--- MATERIAL SHOWN ---
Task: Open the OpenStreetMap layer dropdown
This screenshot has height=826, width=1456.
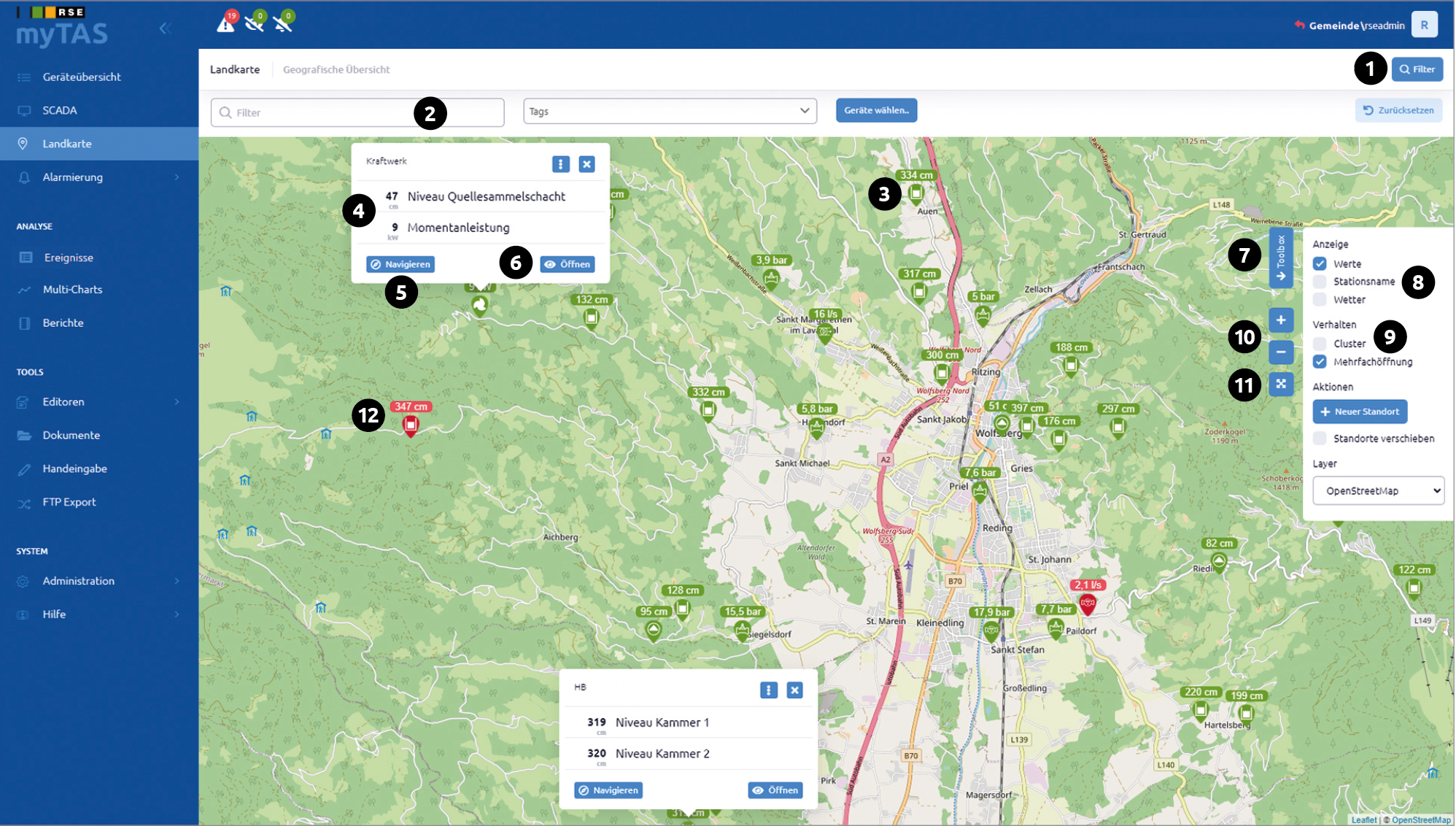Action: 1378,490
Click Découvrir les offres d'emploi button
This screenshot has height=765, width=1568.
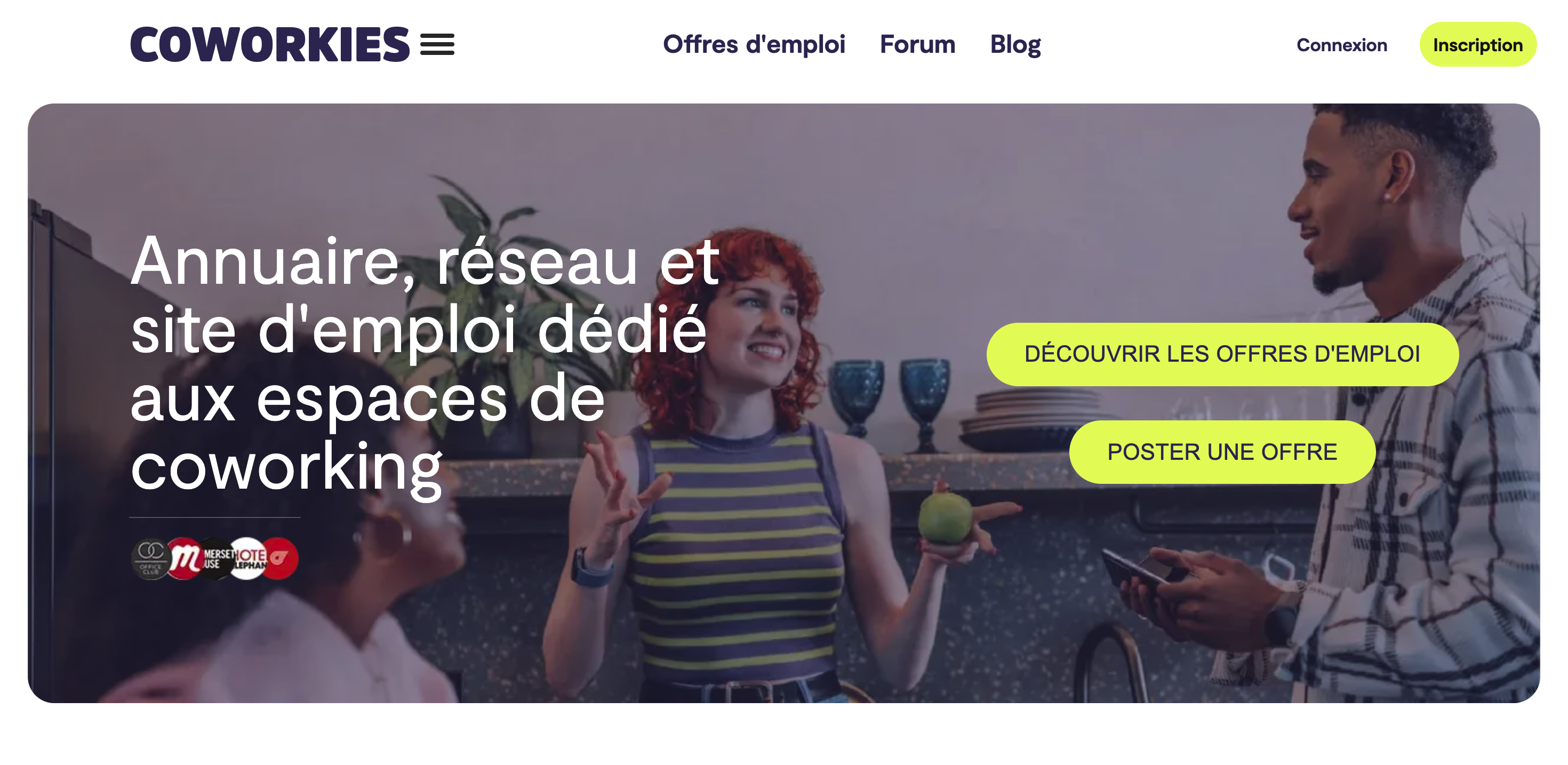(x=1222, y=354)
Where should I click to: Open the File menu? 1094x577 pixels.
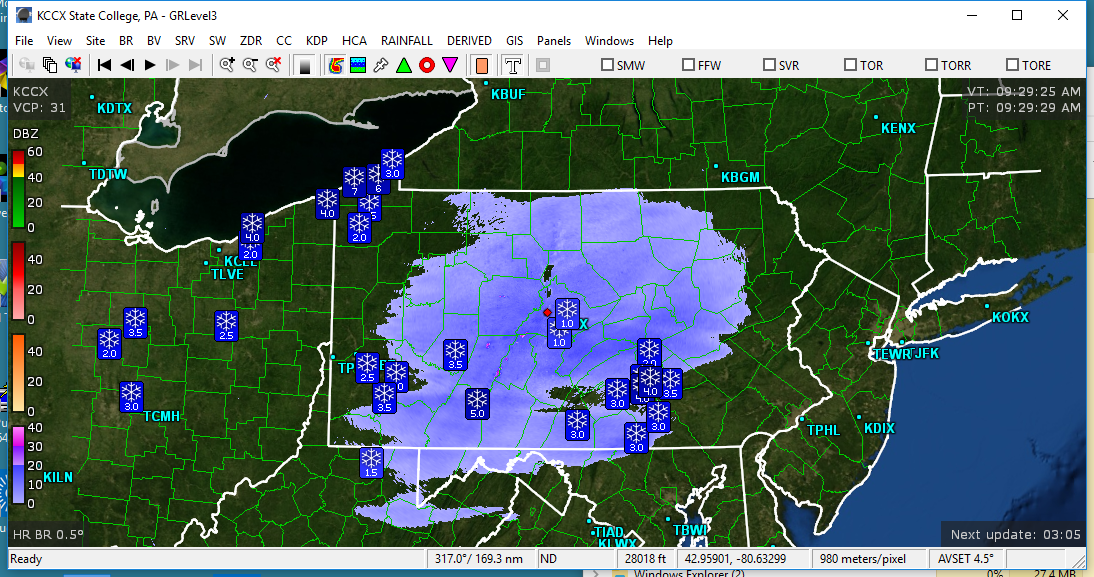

--- TO DO ---
Repeat each line word for word, from the one with "This screenshot has height=826, width=1456." down to the last line of the data, and keep the pictures out of it.

--- SOLUTION FOR THIS TASK ---
This screenshot has height=826, width=1456.
Action: 1378,490
Click Découvrir les offres d'emploi button
This screenshot has height=765, width=1568.
(x=1222, y=354)
Where should I click to: Open the File menu? 1094x577 pixels.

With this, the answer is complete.